Access to talent still a priority.

REC on Migration Figures

UK & Europe

The REC have responded to the publication of the first migration figures since the Brexit referendum. The statistics from the government shows National Insurance number registrations to EU nationals has risen to 150,468 in the three months following the referendum, up from 140,530 in April-June 2016.

“Recruiters are telling us that the prospect of EU workers returning home in droves or being put off coming to the UK is a major concern,” commented chief executive Kevin Green. “Today’s data showing that the volume of EU workers coming to the UK has stayed roughly constant in the quarter since the referendum will be a relief.

“We already have record low unemployment in the UK and employers have complained for a long time about how difficult it is to find the people they need,” he added. “In engineering and technology firms, on construction sites, and in school and hospitals, there are more vacancies than there are the people to fill them.”

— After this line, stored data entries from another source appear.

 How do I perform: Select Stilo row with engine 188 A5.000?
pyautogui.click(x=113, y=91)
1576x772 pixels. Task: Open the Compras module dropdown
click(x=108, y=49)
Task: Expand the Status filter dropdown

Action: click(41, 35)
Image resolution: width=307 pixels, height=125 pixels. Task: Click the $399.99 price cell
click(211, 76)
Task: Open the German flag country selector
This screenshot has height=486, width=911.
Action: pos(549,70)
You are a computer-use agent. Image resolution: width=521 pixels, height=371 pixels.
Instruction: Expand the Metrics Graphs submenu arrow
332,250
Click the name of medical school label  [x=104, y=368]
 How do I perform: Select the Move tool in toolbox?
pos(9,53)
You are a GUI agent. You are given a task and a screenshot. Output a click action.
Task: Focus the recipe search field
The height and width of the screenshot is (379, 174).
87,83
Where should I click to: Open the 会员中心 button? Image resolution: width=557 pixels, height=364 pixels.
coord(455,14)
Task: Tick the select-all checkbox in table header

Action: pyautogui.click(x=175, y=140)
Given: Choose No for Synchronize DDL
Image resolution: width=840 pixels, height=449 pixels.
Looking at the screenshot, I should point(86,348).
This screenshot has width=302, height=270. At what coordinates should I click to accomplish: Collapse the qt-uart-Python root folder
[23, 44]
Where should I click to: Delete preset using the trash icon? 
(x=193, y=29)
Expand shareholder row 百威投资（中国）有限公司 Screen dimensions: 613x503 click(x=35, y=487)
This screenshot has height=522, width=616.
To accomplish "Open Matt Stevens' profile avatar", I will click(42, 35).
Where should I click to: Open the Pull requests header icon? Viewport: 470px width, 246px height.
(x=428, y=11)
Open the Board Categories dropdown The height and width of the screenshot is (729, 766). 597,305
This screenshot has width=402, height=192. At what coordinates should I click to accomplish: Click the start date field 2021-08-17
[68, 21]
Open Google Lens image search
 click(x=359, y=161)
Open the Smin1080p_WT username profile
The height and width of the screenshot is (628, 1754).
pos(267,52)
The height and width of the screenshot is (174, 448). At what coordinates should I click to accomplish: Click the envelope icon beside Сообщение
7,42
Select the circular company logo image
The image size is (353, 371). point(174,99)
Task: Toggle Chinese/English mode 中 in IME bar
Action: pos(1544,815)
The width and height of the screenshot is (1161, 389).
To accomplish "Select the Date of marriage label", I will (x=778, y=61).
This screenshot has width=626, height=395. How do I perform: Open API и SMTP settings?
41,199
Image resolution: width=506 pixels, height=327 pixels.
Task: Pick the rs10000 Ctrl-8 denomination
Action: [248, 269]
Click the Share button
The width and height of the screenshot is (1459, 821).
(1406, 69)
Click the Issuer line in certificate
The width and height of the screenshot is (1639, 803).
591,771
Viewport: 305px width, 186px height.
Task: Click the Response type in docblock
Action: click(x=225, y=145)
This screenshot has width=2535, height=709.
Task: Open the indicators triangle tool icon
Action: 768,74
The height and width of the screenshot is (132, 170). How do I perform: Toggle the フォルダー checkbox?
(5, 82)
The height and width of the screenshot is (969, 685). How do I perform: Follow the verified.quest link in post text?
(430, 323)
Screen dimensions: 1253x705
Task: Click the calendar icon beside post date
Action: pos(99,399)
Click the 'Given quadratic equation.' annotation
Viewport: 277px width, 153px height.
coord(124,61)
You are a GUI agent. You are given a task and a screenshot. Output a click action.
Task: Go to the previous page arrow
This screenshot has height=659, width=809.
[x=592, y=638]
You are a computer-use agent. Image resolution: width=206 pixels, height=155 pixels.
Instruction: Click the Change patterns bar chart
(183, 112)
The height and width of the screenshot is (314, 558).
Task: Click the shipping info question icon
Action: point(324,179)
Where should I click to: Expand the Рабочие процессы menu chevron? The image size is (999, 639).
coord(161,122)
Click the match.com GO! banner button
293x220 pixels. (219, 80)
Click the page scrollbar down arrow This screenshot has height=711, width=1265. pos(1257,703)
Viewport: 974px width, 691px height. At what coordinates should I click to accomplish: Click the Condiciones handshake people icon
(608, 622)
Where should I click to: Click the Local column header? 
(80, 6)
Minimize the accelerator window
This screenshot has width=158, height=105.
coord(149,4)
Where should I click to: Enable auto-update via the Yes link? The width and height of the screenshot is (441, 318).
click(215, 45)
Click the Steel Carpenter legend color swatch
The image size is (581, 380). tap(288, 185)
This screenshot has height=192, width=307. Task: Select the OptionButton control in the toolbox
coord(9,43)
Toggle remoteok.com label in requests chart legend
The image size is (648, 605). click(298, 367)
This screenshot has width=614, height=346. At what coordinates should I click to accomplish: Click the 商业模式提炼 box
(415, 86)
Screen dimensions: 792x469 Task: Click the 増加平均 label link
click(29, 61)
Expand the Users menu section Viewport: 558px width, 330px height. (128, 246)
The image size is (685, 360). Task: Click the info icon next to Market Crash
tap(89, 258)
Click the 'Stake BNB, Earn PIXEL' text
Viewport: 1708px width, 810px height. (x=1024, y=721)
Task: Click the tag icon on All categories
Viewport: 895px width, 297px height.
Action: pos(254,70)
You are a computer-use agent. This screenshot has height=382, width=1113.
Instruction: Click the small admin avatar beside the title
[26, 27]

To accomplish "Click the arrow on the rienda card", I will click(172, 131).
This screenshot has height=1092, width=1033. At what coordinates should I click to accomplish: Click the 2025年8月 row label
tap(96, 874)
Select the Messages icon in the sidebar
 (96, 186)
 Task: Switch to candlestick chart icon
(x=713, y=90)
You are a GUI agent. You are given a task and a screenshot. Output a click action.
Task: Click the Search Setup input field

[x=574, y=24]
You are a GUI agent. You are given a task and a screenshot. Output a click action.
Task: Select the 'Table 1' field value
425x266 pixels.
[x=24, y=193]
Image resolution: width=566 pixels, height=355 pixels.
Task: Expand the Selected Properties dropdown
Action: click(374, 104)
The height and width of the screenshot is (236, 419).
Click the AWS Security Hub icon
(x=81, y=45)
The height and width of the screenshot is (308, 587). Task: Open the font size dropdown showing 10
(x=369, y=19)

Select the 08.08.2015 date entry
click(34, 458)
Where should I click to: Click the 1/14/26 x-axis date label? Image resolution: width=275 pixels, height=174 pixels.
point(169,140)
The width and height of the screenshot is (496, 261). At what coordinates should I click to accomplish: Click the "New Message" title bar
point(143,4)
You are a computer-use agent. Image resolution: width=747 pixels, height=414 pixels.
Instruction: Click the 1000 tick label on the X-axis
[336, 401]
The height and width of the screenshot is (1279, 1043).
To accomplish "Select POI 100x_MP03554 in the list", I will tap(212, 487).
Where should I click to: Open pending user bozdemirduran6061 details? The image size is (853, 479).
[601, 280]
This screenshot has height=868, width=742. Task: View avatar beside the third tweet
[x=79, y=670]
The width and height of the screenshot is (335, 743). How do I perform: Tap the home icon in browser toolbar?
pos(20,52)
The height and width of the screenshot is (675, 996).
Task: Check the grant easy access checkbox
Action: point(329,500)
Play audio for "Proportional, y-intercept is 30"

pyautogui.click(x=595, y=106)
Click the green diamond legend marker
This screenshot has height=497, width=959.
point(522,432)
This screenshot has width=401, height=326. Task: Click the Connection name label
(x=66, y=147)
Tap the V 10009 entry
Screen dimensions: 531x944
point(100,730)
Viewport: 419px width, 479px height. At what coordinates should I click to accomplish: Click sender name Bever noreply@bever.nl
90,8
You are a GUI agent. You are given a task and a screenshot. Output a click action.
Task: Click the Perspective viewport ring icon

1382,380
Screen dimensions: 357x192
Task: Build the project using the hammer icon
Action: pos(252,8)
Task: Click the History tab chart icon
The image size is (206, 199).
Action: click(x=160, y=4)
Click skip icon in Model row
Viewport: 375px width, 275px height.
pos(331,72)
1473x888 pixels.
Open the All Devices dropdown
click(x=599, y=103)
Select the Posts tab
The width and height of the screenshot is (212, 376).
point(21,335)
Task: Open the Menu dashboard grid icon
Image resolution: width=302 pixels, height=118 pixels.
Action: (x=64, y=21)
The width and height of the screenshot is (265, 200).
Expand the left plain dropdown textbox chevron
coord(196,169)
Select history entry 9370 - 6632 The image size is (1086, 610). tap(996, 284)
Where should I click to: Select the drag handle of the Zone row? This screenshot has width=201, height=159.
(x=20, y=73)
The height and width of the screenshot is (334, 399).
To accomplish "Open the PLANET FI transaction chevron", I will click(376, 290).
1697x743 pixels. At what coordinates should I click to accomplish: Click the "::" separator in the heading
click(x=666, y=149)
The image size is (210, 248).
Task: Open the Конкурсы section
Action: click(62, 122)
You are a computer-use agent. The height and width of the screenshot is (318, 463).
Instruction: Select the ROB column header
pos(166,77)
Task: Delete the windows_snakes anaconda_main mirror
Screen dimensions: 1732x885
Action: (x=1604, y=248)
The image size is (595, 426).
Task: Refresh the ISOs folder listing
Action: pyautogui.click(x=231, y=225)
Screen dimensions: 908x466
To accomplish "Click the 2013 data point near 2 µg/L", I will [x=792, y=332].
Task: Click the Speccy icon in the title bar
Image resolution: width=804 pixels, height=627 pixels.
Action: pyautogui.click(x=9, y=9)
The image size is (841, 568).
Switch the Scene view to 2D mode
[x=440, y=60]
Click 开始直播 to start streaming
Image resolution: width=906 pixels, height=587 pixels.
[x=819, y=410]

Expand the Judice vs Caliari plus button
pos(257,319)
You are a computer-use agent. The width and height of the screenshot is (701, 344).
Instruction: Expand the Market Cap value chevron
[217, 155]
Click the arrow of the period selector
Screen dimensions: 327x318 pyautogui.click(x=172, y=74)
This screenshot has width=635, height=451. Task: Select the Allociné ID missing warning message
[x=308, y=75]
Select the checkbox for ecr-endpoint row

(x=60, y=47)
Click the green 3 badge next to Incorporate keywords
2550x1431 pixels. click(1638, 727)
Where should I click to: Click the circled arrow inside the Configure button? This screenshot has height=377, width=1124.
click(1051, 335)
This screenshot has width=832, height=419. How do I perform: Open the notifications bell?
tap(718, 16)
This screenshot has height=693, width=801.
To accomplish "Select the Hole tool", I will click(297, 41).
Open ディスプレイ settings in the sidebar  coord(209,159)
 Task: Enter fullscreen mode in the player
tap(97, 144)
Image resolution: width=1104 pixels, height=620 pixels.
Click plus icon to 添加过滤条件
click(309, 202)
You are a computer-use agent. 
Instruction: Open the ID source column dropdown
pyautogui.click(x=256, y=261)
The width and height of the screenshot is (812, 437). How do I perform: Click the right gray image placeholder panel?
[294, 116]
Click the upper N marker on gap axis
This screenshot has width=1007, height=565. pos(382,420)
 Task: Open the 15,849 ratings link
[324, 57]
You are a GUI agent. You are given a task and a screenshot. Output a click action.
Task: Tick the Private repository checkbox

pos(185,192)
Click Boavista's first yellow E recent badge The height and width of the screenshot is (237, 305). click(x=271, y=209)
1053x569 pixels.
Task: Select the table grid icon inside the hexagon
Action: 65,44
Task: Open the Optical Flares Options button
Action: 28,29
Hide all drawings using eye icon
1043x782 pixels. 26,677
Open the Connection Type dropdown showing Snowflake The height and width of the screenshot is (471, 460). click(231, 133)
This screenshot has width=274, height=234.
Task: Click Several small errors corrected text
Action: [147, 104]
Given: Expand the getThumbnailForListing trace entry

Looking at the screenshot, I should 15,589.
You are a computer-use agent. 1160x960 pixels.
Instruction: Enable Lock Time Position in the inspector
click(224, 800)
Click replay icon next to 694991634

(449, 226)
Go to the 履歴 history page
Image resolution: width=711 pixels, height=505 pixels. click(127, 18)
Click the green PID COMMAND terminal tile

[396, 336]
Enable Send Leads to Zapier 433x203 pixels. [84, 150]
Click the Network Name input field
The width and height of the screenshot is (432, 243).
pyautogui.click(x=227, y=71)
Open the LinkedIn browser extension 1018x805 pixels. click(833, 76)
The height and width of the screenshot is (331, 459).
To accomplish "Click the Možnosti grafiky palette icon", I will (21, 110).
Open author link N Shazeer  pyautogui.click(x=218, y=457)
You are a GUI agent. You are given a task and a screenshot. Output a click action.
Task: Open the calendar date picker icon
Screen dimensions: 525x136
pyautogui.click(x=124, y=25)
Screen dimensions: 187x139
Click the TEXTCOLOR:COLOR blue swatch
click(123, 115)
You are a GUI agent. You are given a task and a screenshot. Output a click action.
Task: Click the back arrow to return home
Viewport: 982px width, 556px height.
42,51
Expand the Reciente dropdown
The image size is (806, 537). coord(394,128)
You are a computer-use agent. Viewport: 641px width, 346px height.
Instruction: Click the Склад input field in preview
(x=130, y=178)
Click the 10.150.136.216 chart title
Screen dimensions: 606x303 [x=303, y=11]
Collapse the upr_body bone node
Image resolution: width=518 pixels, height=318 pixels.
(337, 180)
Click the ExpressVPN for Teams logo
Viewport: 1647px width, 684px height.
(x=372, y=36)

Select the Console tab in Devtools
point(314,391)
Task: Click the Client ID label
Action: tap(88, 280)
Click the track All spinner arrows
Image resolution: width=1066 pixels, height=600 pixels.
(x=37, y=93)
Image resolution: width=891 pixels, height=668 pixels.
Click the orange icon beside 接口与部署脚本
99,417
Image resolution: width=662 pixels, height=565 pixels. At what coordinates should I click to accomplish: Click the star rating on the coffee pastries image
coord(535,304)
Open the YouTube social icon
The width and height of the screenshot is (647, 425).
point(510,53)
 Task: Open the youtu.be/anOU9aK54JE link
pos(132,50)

According to the REC a quarter of businesses intend to hire more permanent staff in the medium term and employers in a range of sectors are reliant upon workers from the EU to help keep up with customer demand.

“Even if the government committed to investing in extra training places now, producing enough British-born nurses, teachers and engineers would take years not months and is a long-term solution to skills shortages,” says Green. “Employers must have continued access to workers from the EU to avoid a sharp loss of labour force capacity which the economy cannot afford.

“The government must ensure that any changes to immigration policy as a result of the EU negotiations reflect immediate labour market needs so that businesses can continue to grow and public services can continue to serve the British people,” he concludes.